• Exercise input
_____

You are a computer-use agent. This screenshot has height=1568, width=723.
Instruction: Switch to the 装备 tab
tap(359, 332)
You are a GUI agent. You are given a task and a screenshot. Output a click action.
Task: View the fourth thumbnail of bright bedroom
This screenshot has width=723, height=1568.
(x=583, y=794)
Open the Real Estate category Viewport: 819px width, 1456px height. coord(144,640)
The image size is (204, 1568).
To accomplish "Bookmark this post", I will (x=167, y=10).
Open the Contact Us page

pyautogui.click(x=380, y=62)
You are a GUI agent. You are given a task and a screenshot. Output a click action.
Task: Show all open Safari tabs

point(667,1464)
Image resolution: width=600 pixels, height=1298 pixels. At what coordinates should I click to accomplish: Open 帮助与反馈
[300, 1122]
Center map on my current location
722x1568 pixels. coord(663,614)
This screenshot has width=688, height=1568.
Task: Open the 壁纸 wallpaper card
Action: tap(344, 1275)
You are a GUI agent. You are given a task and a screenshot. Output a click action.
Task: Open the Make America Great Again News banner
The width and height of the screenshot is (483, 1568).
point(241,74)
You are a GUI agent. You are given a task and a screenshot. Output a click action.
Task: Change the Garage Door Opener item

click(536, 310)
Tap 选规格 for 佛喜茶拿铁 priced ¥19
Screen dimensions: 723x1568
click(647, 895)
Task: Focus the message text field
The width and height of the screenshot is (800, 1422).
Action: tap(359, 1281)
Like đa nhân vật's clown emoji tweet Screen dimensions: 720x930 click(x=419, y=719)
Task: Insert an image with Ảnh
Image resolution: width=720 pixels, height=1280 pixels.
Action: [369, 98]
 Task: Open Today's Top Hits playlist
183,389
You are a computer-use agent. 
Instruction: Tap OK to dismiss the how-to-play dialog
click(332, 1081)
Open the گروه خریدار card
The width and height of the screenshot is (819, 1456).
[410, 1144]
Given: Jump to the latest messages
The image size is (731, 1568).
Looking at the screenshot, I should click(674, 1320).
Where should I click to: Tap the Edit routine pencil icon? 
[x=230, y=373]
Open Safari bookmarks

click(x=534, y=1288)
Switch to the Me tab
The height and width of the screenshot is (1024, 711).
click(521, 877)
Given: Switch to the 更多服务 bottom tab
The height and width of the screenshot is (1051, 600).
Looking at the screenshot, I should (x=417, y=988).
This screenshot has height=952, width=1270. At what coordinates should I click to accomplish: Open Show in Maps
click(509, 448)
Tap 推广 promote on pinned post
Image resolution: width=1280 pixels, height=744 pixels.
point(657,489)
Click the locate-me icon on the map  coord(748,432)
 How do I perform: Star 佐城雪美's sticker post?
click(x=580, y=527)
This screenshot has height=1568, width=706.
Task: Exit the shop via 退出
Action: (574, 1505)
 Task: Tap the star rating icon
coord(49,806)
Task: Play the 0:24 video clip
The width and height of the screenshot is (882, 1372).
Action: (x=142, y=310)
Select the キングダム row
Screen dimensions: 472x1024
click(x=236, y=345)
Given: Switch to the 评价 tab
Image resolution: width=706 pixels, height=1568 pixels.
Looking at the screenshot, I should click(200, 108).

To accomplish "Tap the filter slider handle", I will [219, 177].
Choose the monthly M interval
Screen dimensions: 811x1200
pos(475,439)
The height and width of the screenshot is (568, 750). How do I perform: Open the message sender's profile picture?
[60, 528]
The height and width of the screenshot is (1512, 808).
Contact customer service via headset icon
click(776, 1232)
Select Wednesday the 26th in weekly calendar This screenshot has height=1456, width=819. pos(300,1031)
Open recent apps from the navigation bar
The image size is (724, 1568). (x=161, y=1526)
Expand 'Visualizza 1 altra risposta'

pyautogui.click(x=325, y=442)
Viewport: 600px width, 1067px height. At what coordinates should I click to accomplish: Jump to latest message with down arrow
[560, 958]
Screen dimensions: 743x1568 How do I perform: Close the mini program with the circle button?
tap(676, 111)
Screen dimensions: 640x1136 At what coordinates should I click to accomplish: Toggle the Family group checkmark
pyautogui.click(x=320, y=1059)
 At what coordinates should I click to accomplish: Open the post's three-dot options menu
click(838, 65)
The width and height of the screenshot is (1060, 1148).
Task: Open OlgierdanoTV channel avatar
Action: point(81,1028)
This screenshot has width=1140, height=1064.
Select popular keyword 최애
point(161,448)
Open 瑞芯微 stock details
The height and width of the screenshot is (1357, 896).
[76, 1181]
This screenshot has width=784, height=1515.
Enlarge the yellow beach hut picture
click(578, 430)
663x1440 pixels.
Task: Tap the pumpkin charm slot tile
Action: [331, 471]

_____

• Task requirements
Rewrite all the entries above, swapping every "GUI agent" for "screen agent" and keeping everything else the same.

• Output for this exercise
You are a computer-use agent. This screenshot has height=1568, width=723.
Instruction: Switch to the 装备 tab
tap(359, 332)
You are a screen agent. You are given a task and a screenshot. Output a click action.
Task: View the fourth thumbnail of bright bedroom
This screenshot has width=723, height=1568.
(x=583, y=794)
Open the Real Estate category Viewport: 819px width, 1456px height. coord(144,640)
The image size is (204, 1568).
To accomplish "Bookmark this post", I will (x=167, y=10).
Open the Contact Us page

pyautogui.click(x=380, y=62)
You are a screen agent. You are given a task and a screenshot. Output a click action.
Task: Show all open Safari tabs

point(667,1464)
Image resolution: width=600 pixels, height=1298 pixels. At what coordinates should I click to accomplish: Open 帮助与反馈
[300, 1122]
Center map on my current location
722x1568 pixels. coord(663,614)
This screenshot has width=688, height=1568.
Task: Open the 壁纸 wallpaper card
Action: tap(344, 1275)
You are a screen agent. You are given a task and a screenshot. Output a click action.
Task: Open the Make America Great Again News banner
The width and height of the screenshot is (483, 1568).
point(241,74)
You are a screen agent. You are given a task and a screenshot. Output a click action.
Task: Change the Garage Door Opener item

click(536, 310)
Tap 选规格 for 佛喜茶拿铁 priced ¥19
Screen dimensions: 723x1568
click(647, 895)
Task: Focus the message text field
The width and height of the screenshot is (800, 1422).
Action: tap(359, 1281)
Like đa nhân vật's clown emoji tweet Screen dimensions: 720x930 click(x=419, y=719)
Task: Insert an image with Ảnh
Image resolution: width=720 pixels, height=1280 pixels.
Action: [369, 98]
 Task: Open Today's Top Hits playlist
183,389
You are a computer-use agent. 
Instruction: Tap OK to dismiss the how-to-play dialog
click(332, 1081)
Open the گروه خریدار card
The width and height of the screenshot is (819, 1456).
[410, 1144]
Given: Jump to the latest messages
The image size is (731, 1568).
Looking at the screenshot, I should click(674, 1320).
Where should I click to: Tap the Edit routine pencil icon? 
[x=230, y=373]
Open Safari bookmarks

click(x=534, y=1288)
Switch to the Me tab
The height and width of the screenshot is (1024, 711).
click(521, 877)
Given: Switch to the 更多服务 bottom tab
The height and width of the screenshot is (1051, 600).
Looking at the screenshot, I should (x=417, y=988).
This screenshot has height=952, width=1270. At what coordinates should I click to accomplish: Open Show in Maps
click(509, 448)
Tap 推广 promote on pinned post
Image resolution: width=1280 pixels, height=744 pixels.
point(657,489)
Click the locate-me icon on the map  coord(748,432)
 How do I perform: Star 佐城雪美's sticker post?
click(x=580, y=527)
This screenshot has height=1568, width=706.
Task: Exit the shop via 退出
Action: (574, 1505)
 Task: Tap the star rating icon
coord(49,806)
Task: Play the 0:24 video clip
The width and height of the screenshot is (882, 1372).
Action: (x=142, y=310)
Select the キングダム row
Screen dimensions: 472x1024
click(x=236, y=345)
Given: Switch to the 评价 tab
Image resolution: width=706 pixels, height=1568 pixels.
Looking at the screenshot, I should click(200, 108).

To accomplish "Tap the filter slider handle", I will [219, 177].
Choose the monthly M interval
Screen dimensions: 811x1200
pos(475,439)
The height and width of the screenshot is (568, 750). How do I perform: Open the message sender's profile picture?
[60, 528]
The height and width of the screenshot is (1512, 808).
Contact customer service via headset icon
click(776, 1232)
Select Wednesday the 26th in weekly calendar This screenshot has height=1456, width=819. pos(300,1031)
Open recent apps from the navigation bar
The image size is (724, 1568). (x=161, y=1526)
Expand 'Visualizza 1 altra risposta'

pyautogui.click(x=325, y=442)
Viewport: 600px width, 1067px height. At what coordinates should I click to accomplish: Jump to latest message with down arrow
[560, 958]
Screen dimensions: 743x1568 How do I perform: Close the mini program with the circle button?
tap(676, 111)
Screen dimensions: 640x1136 At what coordinates should I click to accomplish: Toggle the Family group checkmark
pyautogui.click(x=320, y=1059)
 At what coordinates should I click to accomplish: Open the post's three-dot options menu
click(838, 65)
The width and height of the screenshot is (1060, 1148).
Task: Open OlgierdanoTV channel avatar
Action: point(81,1028)
This screenshot has width=1140, height=1064.
Select popular keyword 최애
point(161,448)
Open 瑞芯微 stock details
The height and width of the screenshot is (1357, 896).
[76, 1181]
This screenshot has width=784, height=1515.
Enlarge the yellow beach hut picture
click(578, 430)
663x1440 pixels.
Task: Tap the pumpkin charm slot tile
Action: [331, 471]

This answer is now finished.